Vladmir e seus pais foram enfim as compras, mas entre uma modista e outra, Dona Marília sentiu-se mal, caiu desmaiada, e eles tiveram que correr ás pressas para o consultório médico do doutor Pascoal. Enquanto colocavam a mulher na maca para ser levada pra dentro, o delegado abordou seu José, ele estava com dois guardinhas e foi logo o algemando.

— Seu José, o senhor está preso!

— Preso? Mas por quê?

— O senhor está sob suspeita de ser cúmplice de um assaltante de bancos. Vai ter que esperar lá na delegacia a chegada do delegado da capital, responsável pelo caso, ele está vindo para cá nesse momento para lhe fazer algumas perguntas.

— Mas eu não fiz nada, nem sei do que estão falando! Não estão vendo a minha mulher doente? Tenho que ficar com ela.

— Isso o senhor vai ter que explicar pra polícia nacional. Agora vamos. Eu não tenho o dia todo. Se o senhor resistir à prisão será bem pior!

— O que ta acontecendo pai? Não me deixe aqui sozinho! — Suplicou Vladmir já aos prantos, vendo toda aquela confusão.

— Fique ai meu filho, fique com a sua mãe. O pai só vai conversar com a polícia e logo volta pra pegar vocês e irmos pra casa. Fique ai. Não saia daí!

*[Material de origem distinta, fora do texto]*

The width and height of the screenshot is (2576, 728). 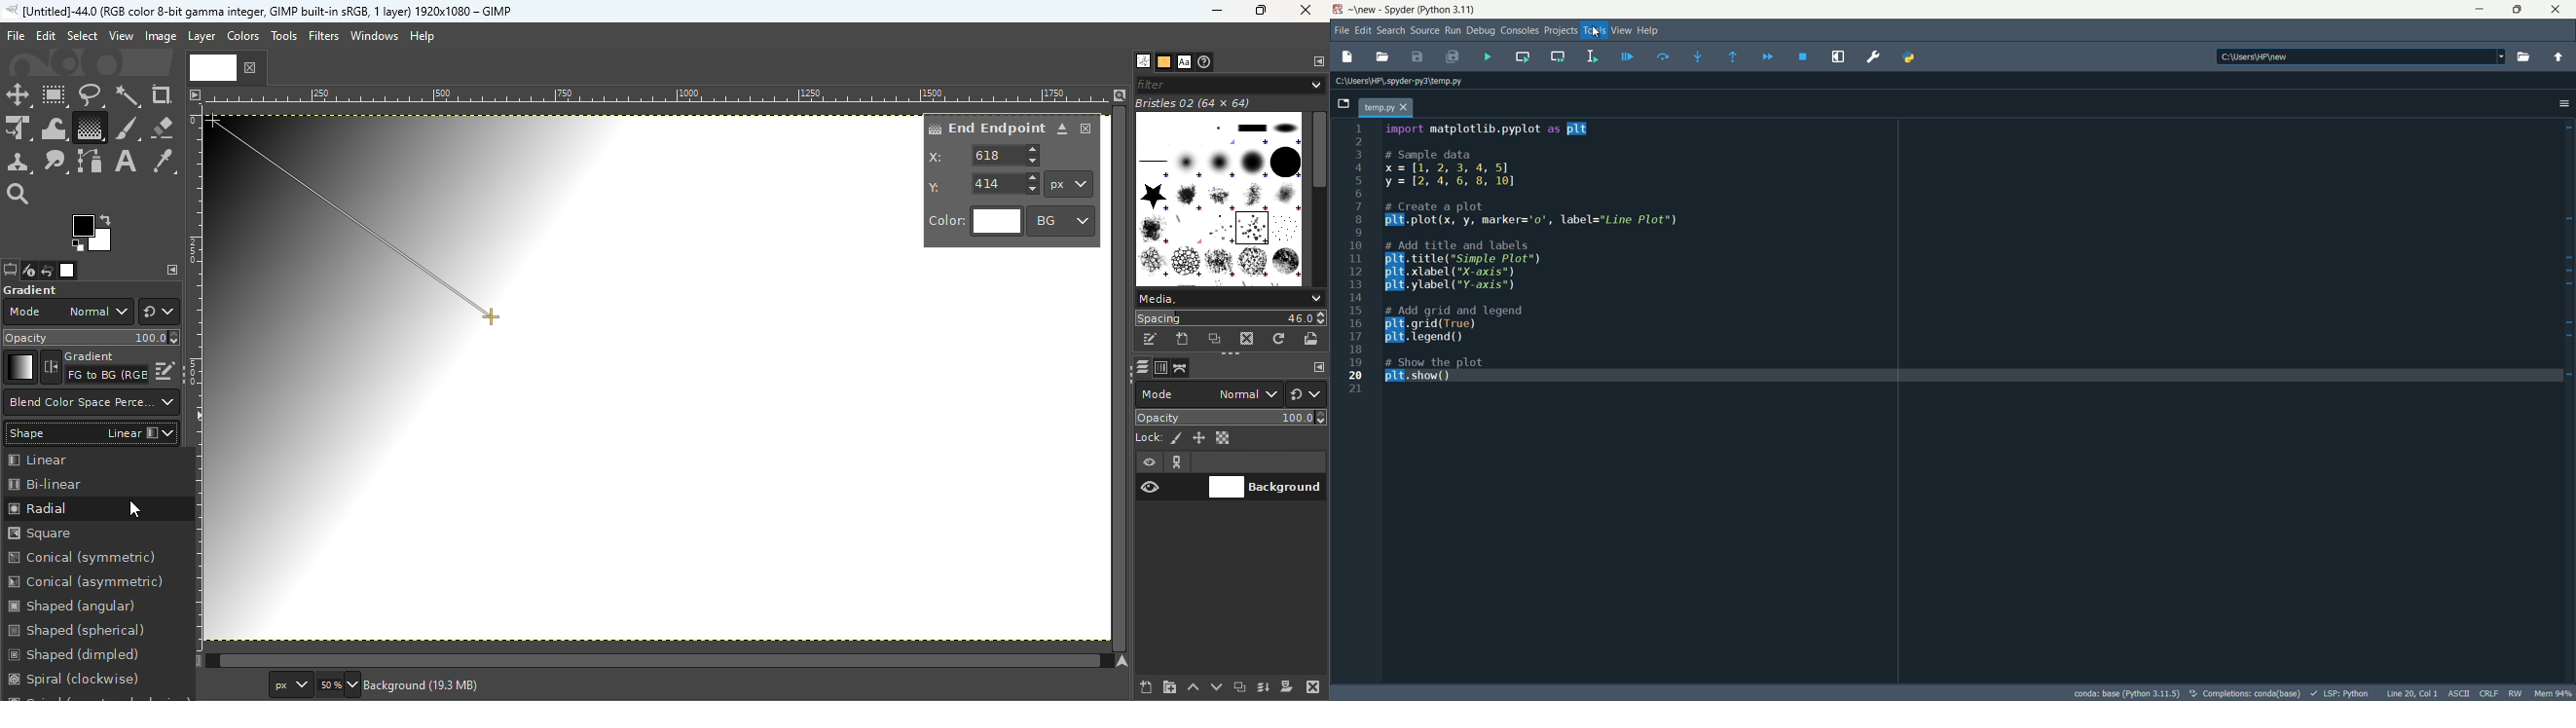 What do you see at coordinates (2523, 56) in the screenshot?
I see `browse directory` at bounding box center [2523, 56].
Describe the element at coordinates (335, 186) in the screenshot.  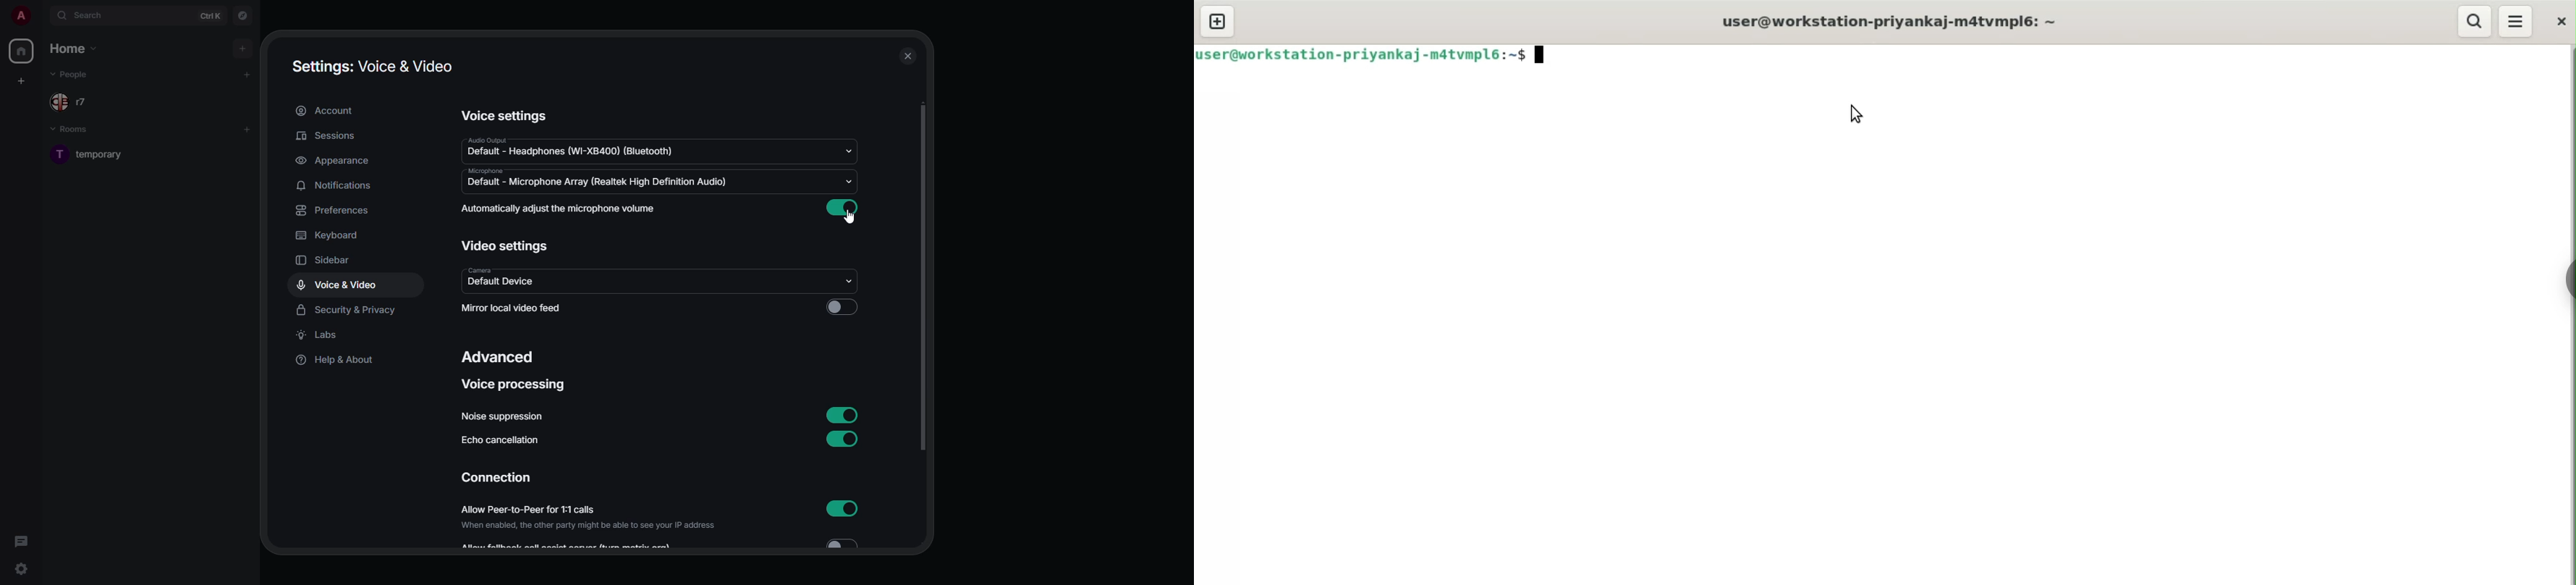
I see `notifications` at that location.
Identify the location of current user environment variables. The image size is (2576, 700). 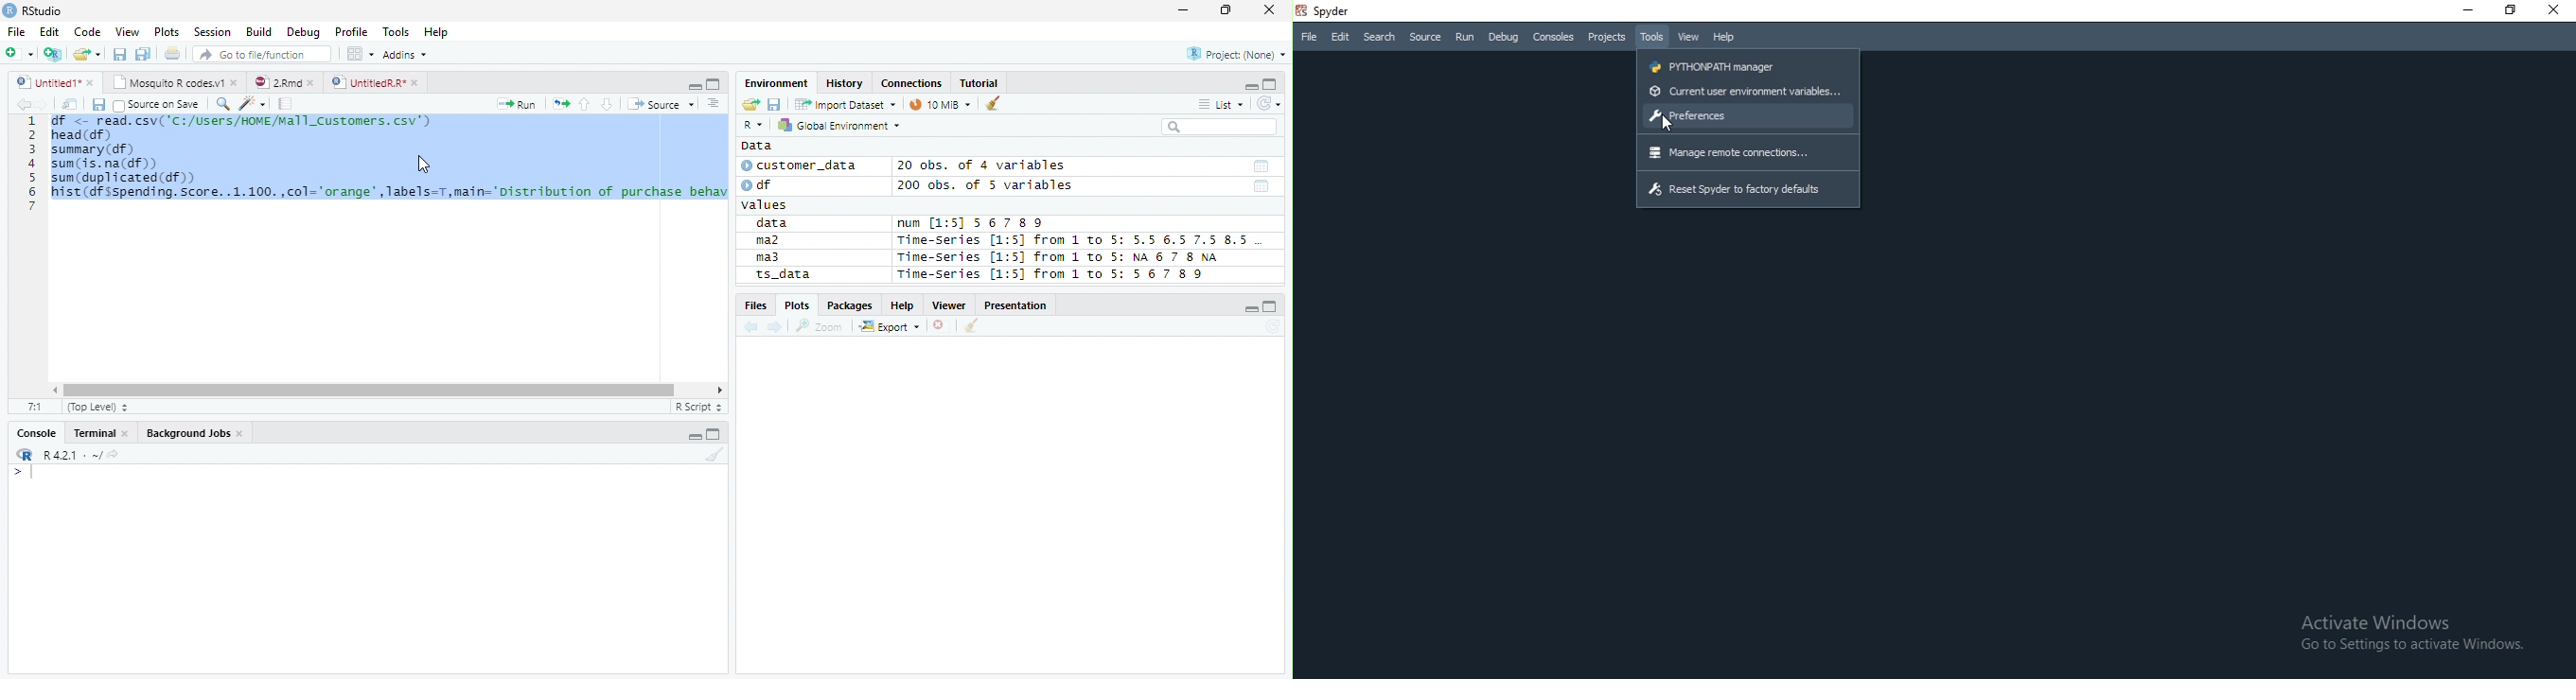
(1749, 92).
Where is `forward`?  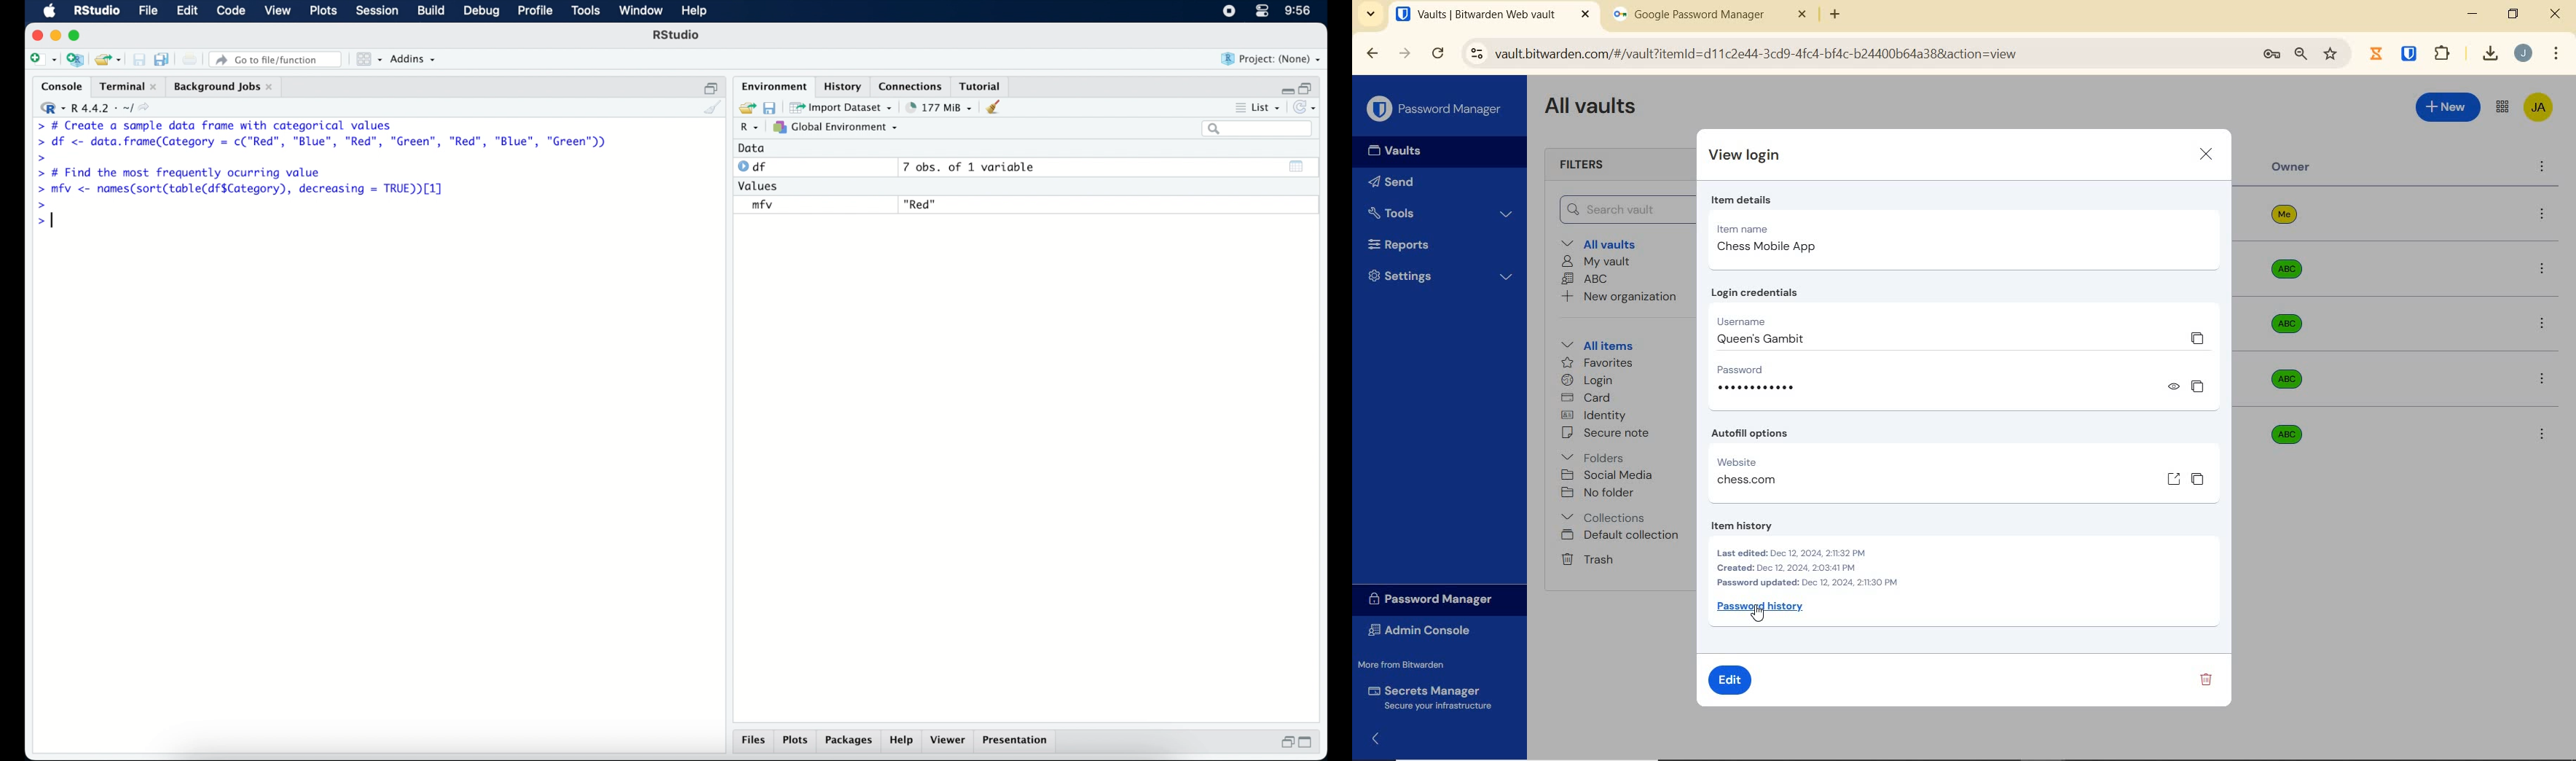
forward is located at coordinates (1404, 55).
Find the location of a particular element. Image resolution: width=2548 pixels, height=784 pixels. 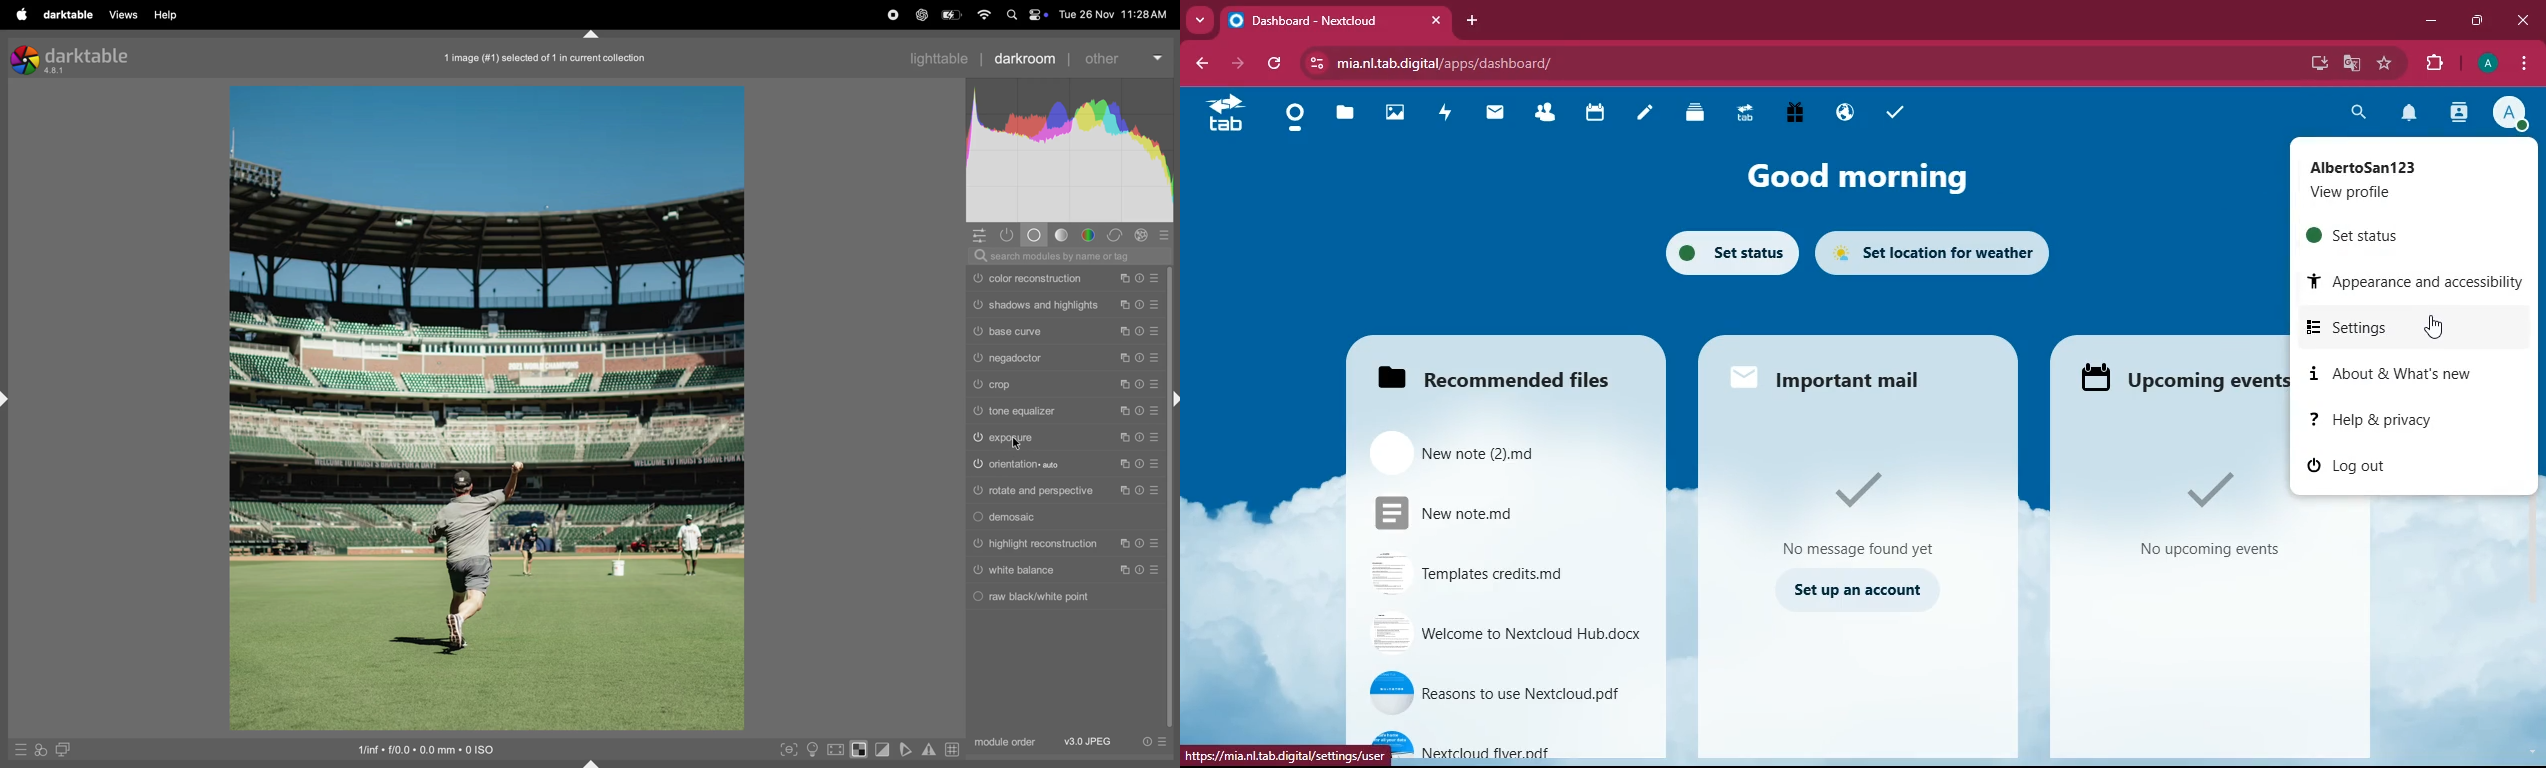

Presets  is located at coordinates (1155, 304).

Vladmir estava desolado, em poucos minutos seu sonho de um dia perfeito havia se transformado em um pesadelo. O doutor Pascoal saiu da sala de atendimento com uma expressão transtornada:

— Você tem que ser forte agora meu rapazinho. Infelizmente eu não pude fazer nada pela sua mãe, ela acaba de falecer.

— Aquele diário maldito! Não foi nada disso que eu pedi! — Gritou o menino, correndo rua á fora. Ele correu até a exaustão e depois andou e andou, seguindo a pé para casa, pois precisava ter o diário nas mãos e tentar concertar toda aquela tragédia.

— Amanhã será um dia melhor. Amanhã será um dia melhor! — Repetia-se Vladmir, sentindo-se culpado pelo que aconteceu com seus pais.